Trecho do documento:
++++++++
Garimpo ilegal tomou pistas de pouso de postos de saúde indígena em área Yanomami, diz MPF
MPF mapeou 412 pontos de mineração ilegal no território indígena em 2020; criança foi estuprada e morta no local, segundo denúncia de liderança
Garimpeiros ilegais ocuparam as pistas de pouso dos postos de saúde indígena para receber aviões e helicópteros em apoio à mineração de ouro na Terra Indígena Yanomami, na Amazônia, constaram procuradores da República em visita feita em março à região conhecida como Serra das Surucucus. A inspeção foi realizada após denúncias de graves crimes contra indígenas. Nesta semana, lideranças indígenas denunciaram que garimpeiros estupraram e mataram uma adolescente nesta reserva indígena, onde o Ministério Público Federal (MPF) mapeou 412 pontos de mineração ilegal em 2020.
Em 31 de março, o MPF apresentou à Justiça Federal pedido para obrigar a União a retomar ações de proteção e operações policiais contra o garimpo ilegal na Terra Indígena Yanomami. A Justiça ainda analisa os pedidos. Nesta quarta-feira, 27, uma equipe do MPF voltou à região para apurar a denúncia de que uma menina Ianomâmi de 12 anos foi estuprada e morta pelos garimpeiros ilegais.
++++++++
Exercício proposto 1:
Liste todos os nomes próprios de lugares geográficos citados no trecho sobre o garimpo ilegal em área Yanomami.
Exercício proposto 2:
Prossiga com o trecho sobre o garimpo ilegal em área Yanomami a partir da última frase apresentada.
Os dados que vêm a seguir constituem material separado do trecho acima.

Dados brutos:
++++++++
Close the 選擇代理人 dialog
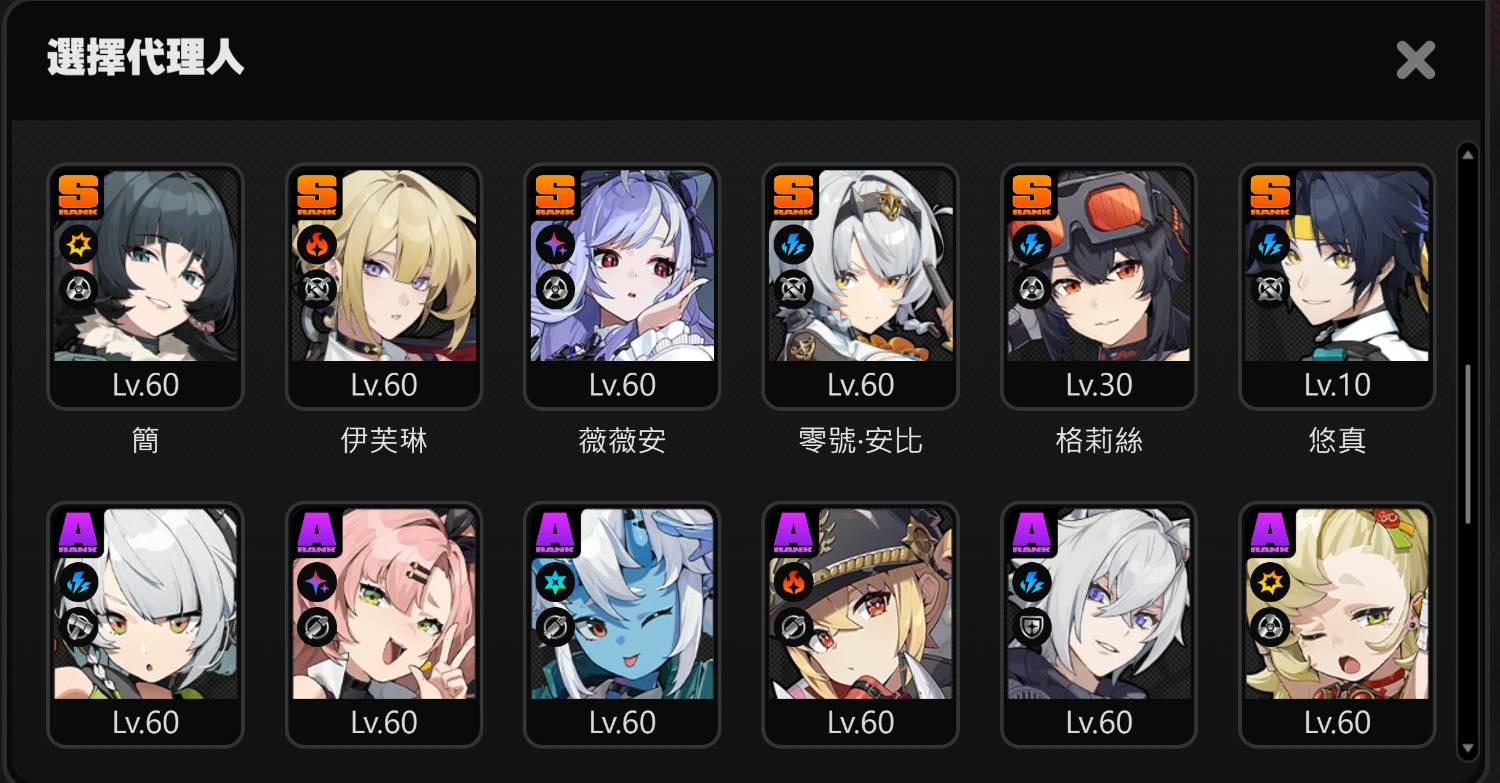click(x=1416, y=60)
++++++++
Resposta da tarefa 1:
Terra Indígena Yanomami, Amazônia, Serra das Surucucus

Resposta da tarefa 2:
Conforme o MPF, isoladas do contato com a sociedade, as comunidades indígenas estão cada vez mais próximas do garimpo e não podem usufruir de seu ambiente tradicional, completamente degradado pelo desmate e poluição dos rios, inclusive com mercúrio. Só no garimpo instalado na comunidade de Homoxi são mais de mil garimpeiros. Nessa região, um posto de saúde foi fechado por causa do risco de desabamento causado por uma cratera aberta para a extração de ouro - os garimpeiros tomaram a pista de pouso.
Na ação protocolada com urgência, o MPF pede que o governo federal coordene o planejamento de novas operações de repressão contra os crimes socioambientais, como o garimpo, e que as equipes permaneçam na região. O MPF conclui que as operações executadas em 2021 pelas forças de segurança não foram capazes de conter o avanço da atividade ilegal no território. A ação pede, ainda, a reabertura dos postos de saúde fechados e que a Funai reative o posto de fiscalização em Surucucus, abandonado desde 2009.
O MPF pediu que os órgãos de fiscalização passem a inutilizar aeronaves, veículos e equipamentos encontrados em operações de fiscalização. "Atualmente, a nomeação de responsáveis legais pelos bens tem se mostrado insuficiente, pois em diversos casos, o maquinário foi encontrado sendo novamente utilizado no apoio logístico ao garimpo", afirmou.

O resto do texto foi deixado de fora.